Developing World Healthcare Blog

Price Leak Causes Oil Slick That Reaches Bangkok

We wrote about the Gulf Cooperation Council (GCC) countries’ favorable demand dynamics in our December 2014 post, “Middle East: Oil Prices May Rise and Fall, But Demand for Healthcare Will Grow”.

At that time, we wrote that demand for healthcare would continue to be robust despite the sharp decline in oil prices (and government revenues). While the data are anecdotal and it is too early to draw conclusions, it is clear that governments are tightening their belts relative to healthcare spending. In addition, the effects of these changes are surfacing in places as far away as Bangkok.

Recent Developments Across the GCC

Oman has started laying off foreign nurses in its public health system to save money and increase the mix of Omani employees, particularly recent nursing school graduates. In addition, the Ministry of Health intends to replace other professionals (physicians, technicians) over time, but many are in short supply.

The Health Authority of Abu Dhabi (HAAD) instituted a 20% co-payment for Emirati patients covered under its Thiqa and Abu Dhabi Basic plans (which together cover roughly 2 million people) for treatments in private hospitals and clinics effective July 1. Previously HAAD’s health plan(s) paid the total bill regardless of facility ownership. Services provided in public hospitals remain fully covered. The new policy has caused issues for patients in long-term care hospitals or receiving dialysis. HAAD is willing to work with families who cannot afford co-payments, but the details aren’t clear.
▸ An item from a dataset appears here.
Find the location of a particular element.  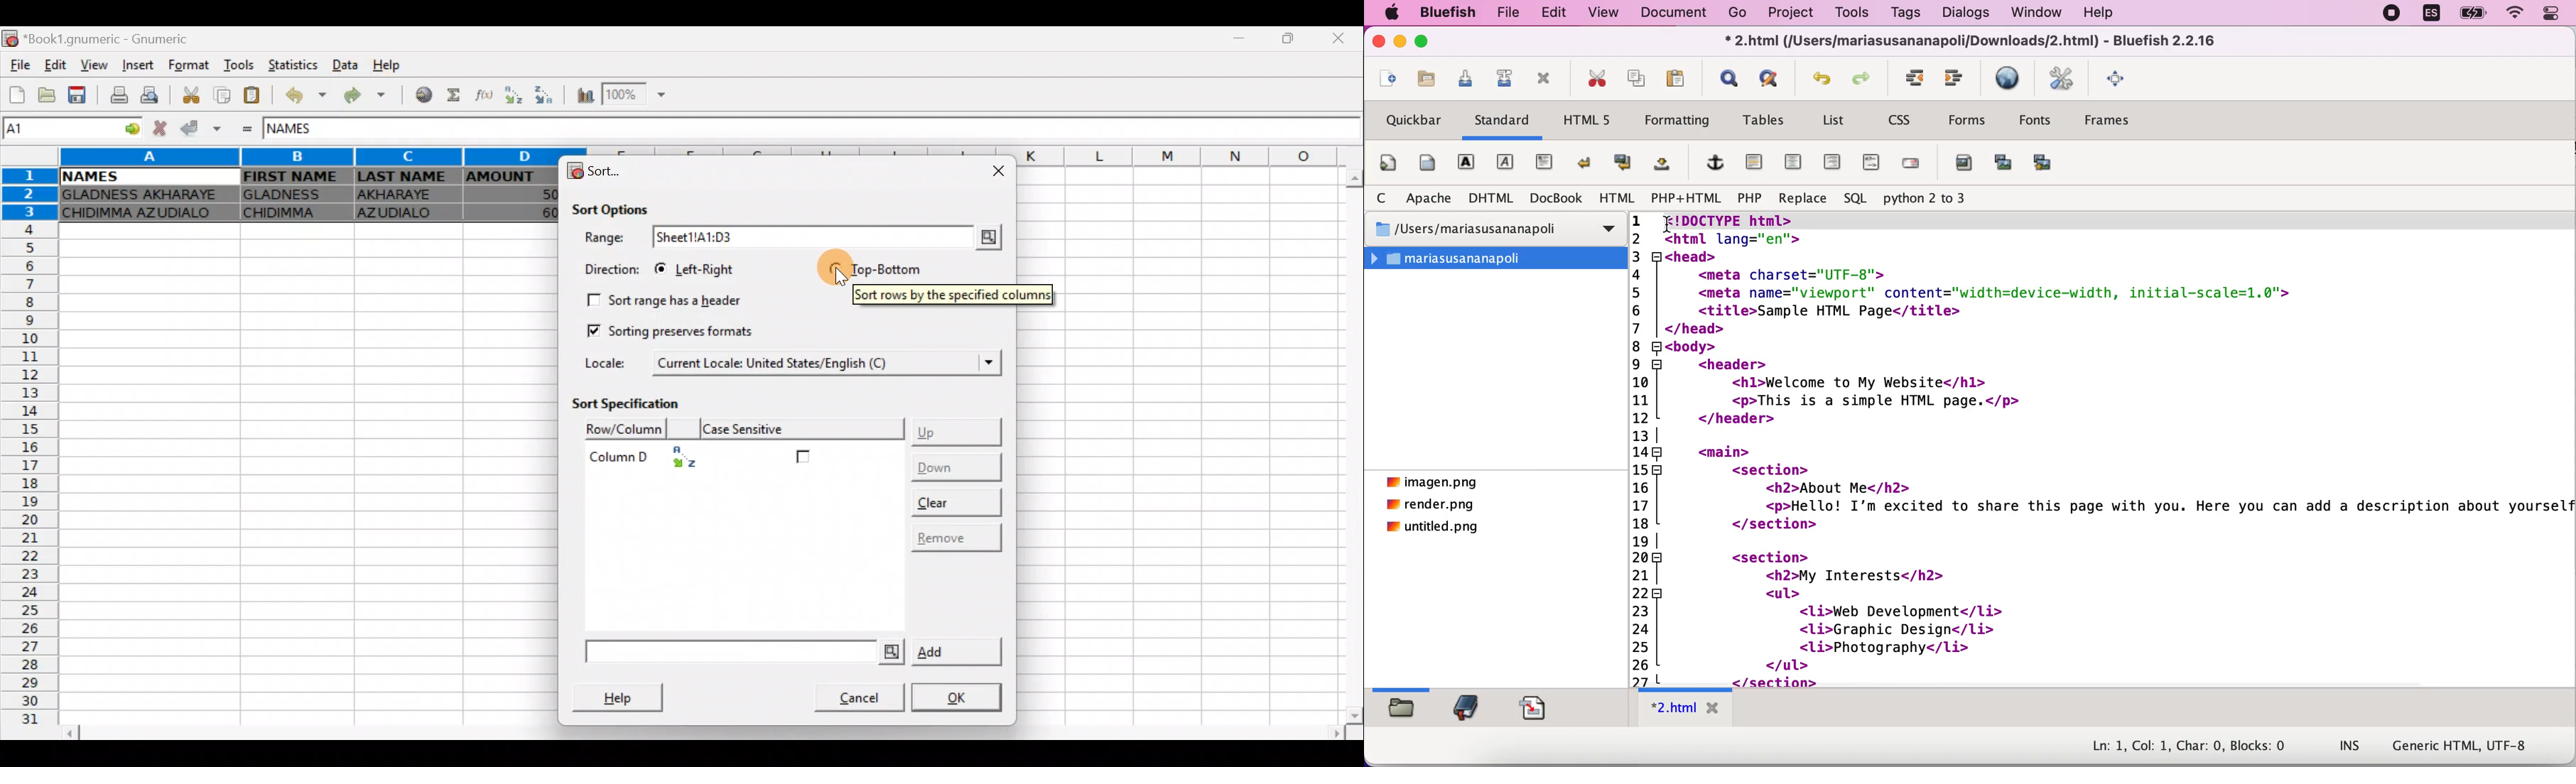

Some private facilities have laid off staff in response to the changes. Others have started screening patients based on their ability to pay.

In addition, HAAD implemented a 50% co-payment for patients who receive care outside the emirate in specialties already available in Abu Dhabi. The UAE’s government used to send 3,000 patients a year to foreign countries such as Germany, UK, US, and Thailand for treatment. We think this change not only reflects budget realities, but also the addition of new hospitals with higher-acuity services.  The most noteworthy example is the opening of the 364-bed Cleveland Clinic Abu Dhabi in May 2015. At least two private hospitals should open in the UAE over the next year, continuing the trend.
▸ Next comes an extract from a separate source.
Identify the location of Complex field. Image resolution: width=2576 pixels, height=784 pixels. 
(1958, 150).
Qatar introduced a mandatory health insurance plan in 2013 with a five-part phase-in. The plan applies to residents and visitors and requires employers to provide coverage for basic healthcare services for all non-Qatari employees, including their dependents. The Qatar government would pay the insurance premiums for Qatari nationals. The government intended to fully implement the plan by 2015, but there have been a number of delays and there are press reports that implementation is currently suspended.
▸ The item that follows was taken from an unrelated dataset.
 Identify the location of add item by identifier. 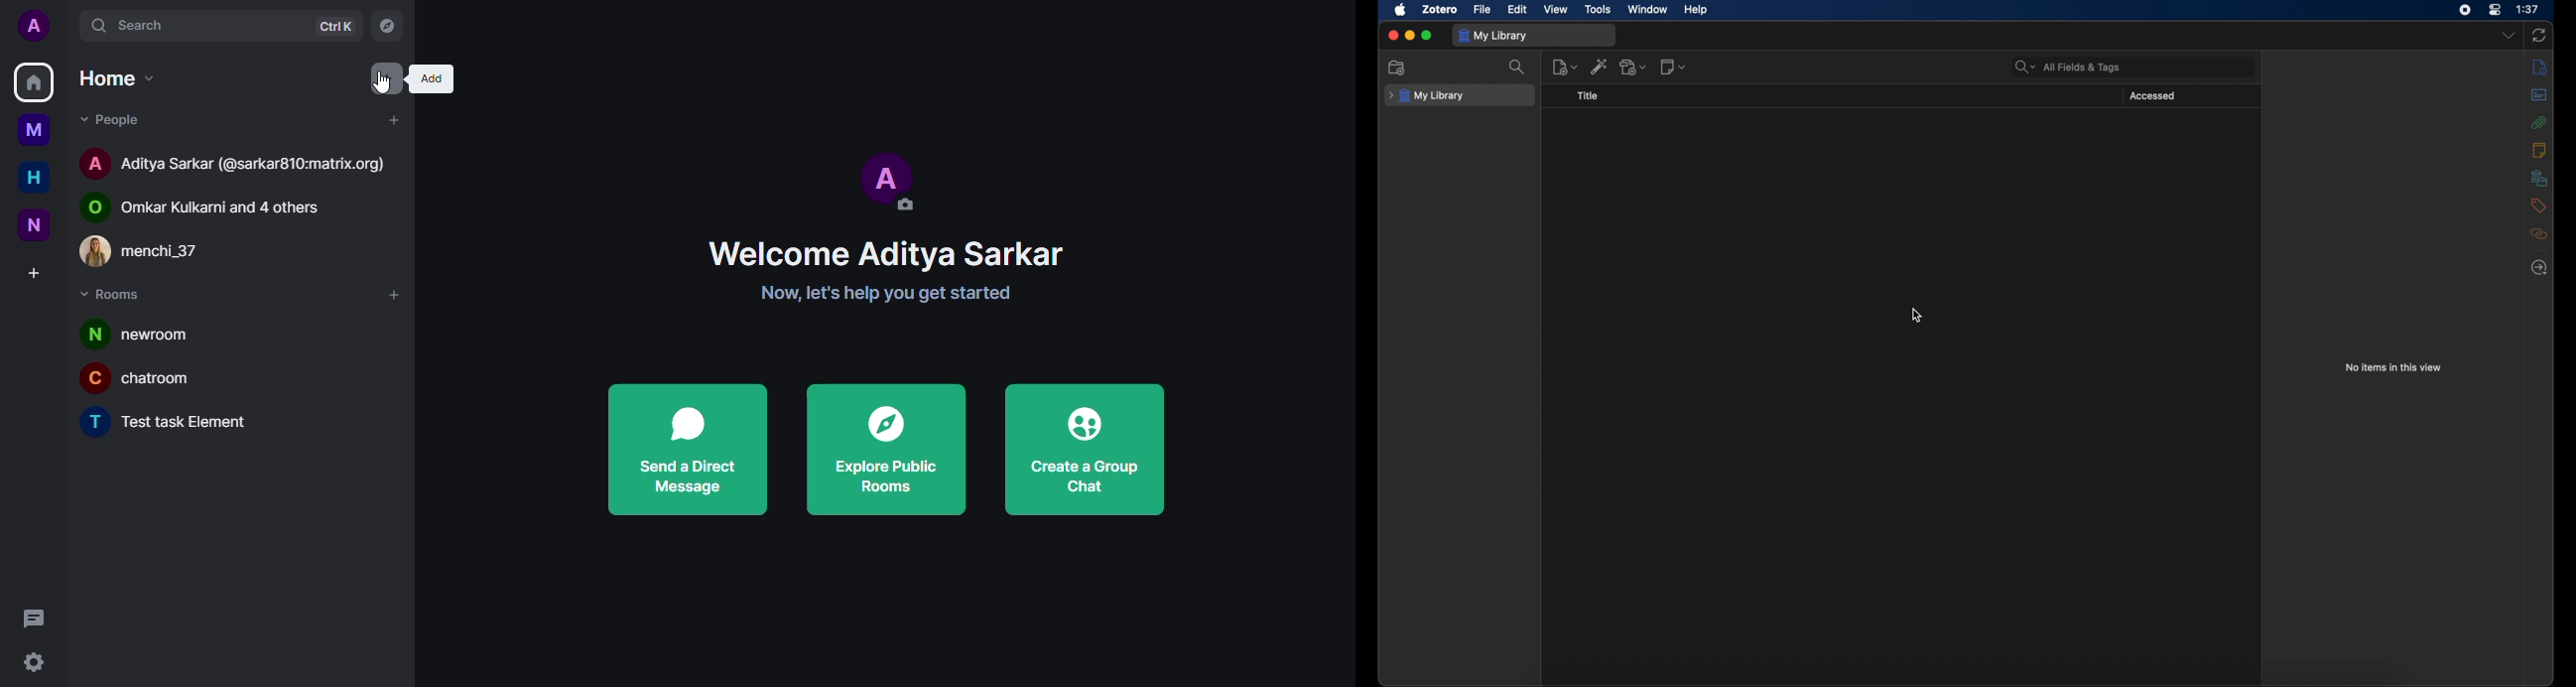
(1600, 69).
In Bangkok, hospital companies Bumrungrad International Hospital and Bangkok Dusit Medical Services have reported drops in patient visits from the GCC. The timing of Ramadan this year (started June 6 versus June 18 last year) was a factor, but Bumrungrad’s management has noted that there are long-term trends at play too. Patients from GCC countries represent 17% of Bumrungrad’s revenue, and volumes have declined so far this year (-8% outpatient/-14% inpatient). Bumrungrad’s management has cut their revenue growth outlook for this year to 0% from +8-10% previously. Bangkok Dusit has a much lower mix of GCC patients, so the effects are not as pronounced.

The news is not entirely negative. Despite the pressures, Dubai has completed the phase-in of mandatory health insurance this year effective June 30. Saudi Arabia has opened its healthcare sector to foreign investment, providing a new market opportunity for regional companies such as VPS Healthcare, NMC Health, and Mediclinic (owner of Al Noor Hospitals). 

Look for Further Adjustments by Governments and Healthcare Providers

The healthcare sectors in the GCC and elsewhere are starting to adjust to the new environment. Many of the changes discussed here are recent, so we have only limited information about their effects. GCC governments have become less generous with healthcare benefits, and have targeted the “premium” elements of spending first such as international travel, private care, and IVF. Additional trimming is possible depending on trends in oil revenue and popular reaction. From the provider side, Bumrungrad has accelerated efforts to attract patients from Cambodia and Myanmar to offset lost GCC patients. As mentioned earlier, GCC-based providers are entering new countries and service lines.